WORK REQUIRED: Report every line of the records that contains the word "computer".

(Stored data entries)
---
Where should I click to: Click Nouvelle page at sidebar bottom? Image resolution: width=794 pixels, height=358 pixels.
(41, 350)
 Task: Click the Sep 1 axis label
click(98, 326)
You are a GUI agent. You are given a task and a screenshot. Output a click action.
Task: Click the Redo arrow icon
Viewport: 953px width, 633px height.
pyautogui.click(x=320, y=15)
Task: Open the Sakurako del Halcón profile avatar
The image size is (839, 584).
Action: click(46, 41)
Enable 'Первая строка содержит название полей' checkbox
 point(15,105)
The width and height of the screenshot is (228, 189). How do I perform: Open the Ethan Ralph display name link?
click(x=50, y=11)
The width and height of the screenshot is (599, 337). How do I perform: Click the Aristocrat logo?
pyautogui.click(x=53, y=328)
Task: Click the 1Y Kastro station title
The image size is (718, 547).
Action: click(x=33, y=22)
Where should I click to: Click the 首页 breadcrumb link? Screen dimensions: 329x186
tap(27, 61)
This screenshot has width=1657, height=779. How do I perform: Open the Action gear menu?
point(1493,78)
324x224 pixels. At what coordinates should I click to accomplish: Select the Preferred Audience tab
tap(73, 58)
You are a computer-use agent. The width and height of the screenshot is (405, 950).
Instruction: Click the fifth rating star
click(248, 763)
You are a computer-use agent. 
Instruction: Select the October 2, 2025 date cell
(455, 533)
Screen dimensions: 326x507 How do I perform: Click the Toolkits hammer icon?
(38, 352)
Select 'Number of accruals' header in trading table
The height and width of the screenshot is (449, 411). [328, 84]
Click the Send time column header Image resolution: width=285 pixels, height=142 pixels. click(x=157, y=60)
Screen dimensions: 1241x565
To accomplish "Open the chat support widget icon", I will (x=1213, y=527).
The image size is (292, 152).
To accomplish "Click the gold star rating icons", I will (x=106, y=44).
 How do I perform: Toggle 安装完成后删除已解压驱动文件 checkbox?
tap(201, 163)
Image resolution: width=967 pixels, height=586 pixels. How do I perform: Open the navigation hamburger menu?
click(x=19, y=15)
---
FINISHED TASK:
You are a computer-use agent. The width and height of the screenshot is (405, 950).
You are a computer-use agent. 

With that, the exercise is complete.